▸ **EXTRACTED TEXT**:
--- START ---

Fast forward a year later when the second publication and the musical CD hit the shelves just in time for Christmas and the recession. I  have now graduated. I have a Master's degree. I have learned from the challenges of the first book and discovered new ones with the change in market climate. I feel that by virtue of maintaining my sanity  however I have also mastered life. I look at the successful black women between the ages of 40-50 and  wonder what stories they have not shared with the rest of us because of the painful and amazing moments encased between the pages of their own life story.

--- END ---

▸ **DATA**:
--- START ---

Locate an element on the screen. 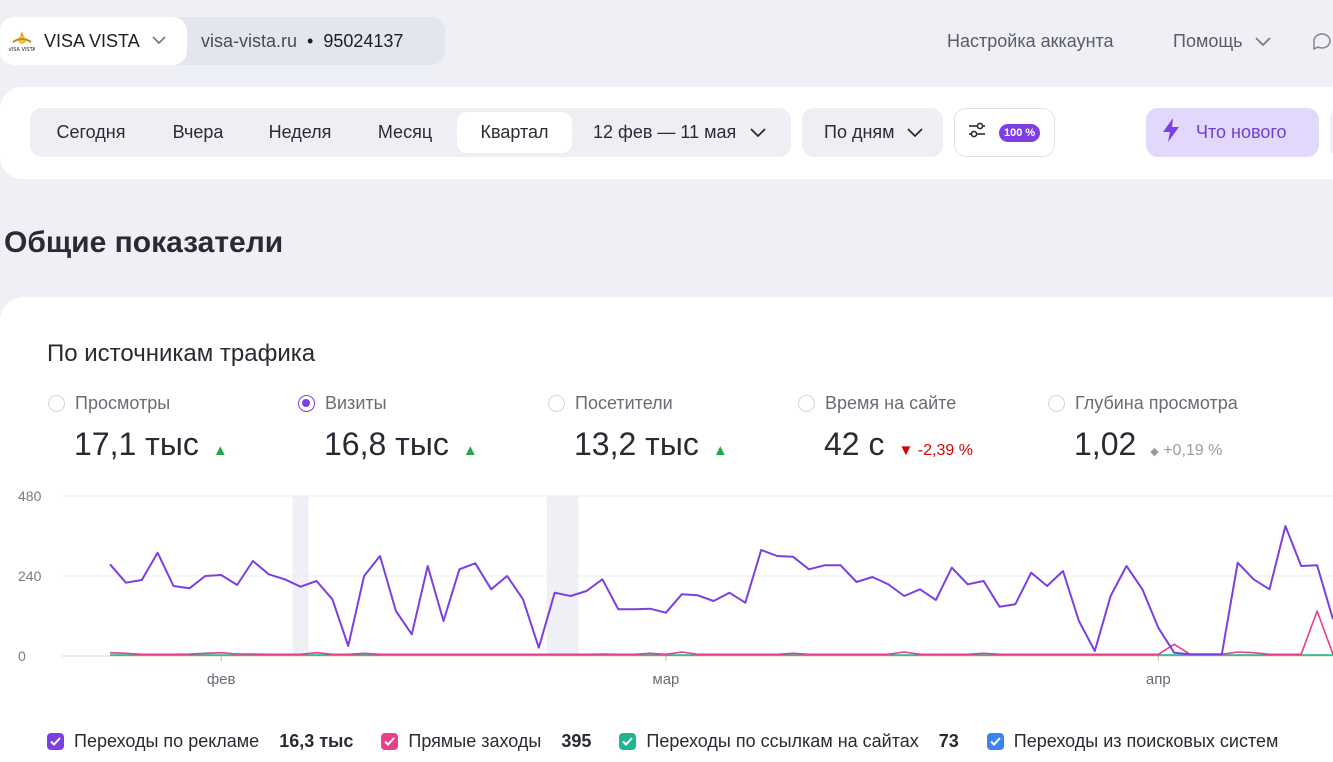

--- END ---
--- START ---

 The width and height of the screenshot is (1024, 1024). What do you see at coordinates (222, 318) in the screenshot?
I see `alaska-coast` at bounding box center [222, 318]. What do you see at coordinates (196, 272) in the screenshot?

--- END ---
--- START ---

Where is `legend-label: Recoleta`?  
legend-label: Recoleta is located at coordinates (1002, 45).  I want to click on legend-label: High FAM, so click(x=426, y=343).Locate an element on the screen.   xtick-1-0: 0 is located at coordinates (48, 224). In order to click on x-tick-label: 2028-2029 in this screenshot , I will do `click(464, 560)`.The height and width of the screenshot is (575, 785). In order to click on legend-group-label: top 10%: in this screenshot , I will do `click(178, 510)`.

--- END ---

▸ **WHAT THIS TASK INVOLVES**: Please continue the first-person passage above about releasing a second book and CD during the recession and finishing a Master's degree, picking up after its last sentence.

▸ **RESPONSE TO THIS TASK**:
As  I look forward to "Christmas in Africa" and sort of feel sorry for the goose that will soon be Chritmas dinner and the rabbits that have graced our table as "chicken" I think about past Christmas years where all was exciting and moving quickly. This year will be different. This year things will be much slower, less commercialized and without extended family and close friends who know and love us well. On our table will be a representation of the places we've been and the friendships that we've made: Casava pie, Palestianian rice for stuffing, the goose from outside, mango and guava sauce, sweet potato pie and various Israeli salads. Perhaps this year I will take time to unwrap pleasant memories of the past and thank them for the gift of life's processes that have brought me to this present moment.  And look, I already received my first eary Christmas present:).


  1. Powerful. Thanks for sharing, Joanne.

  2. Merry Christmas, family Burgess! We love you and pray you have a blessed Christmas in Africa.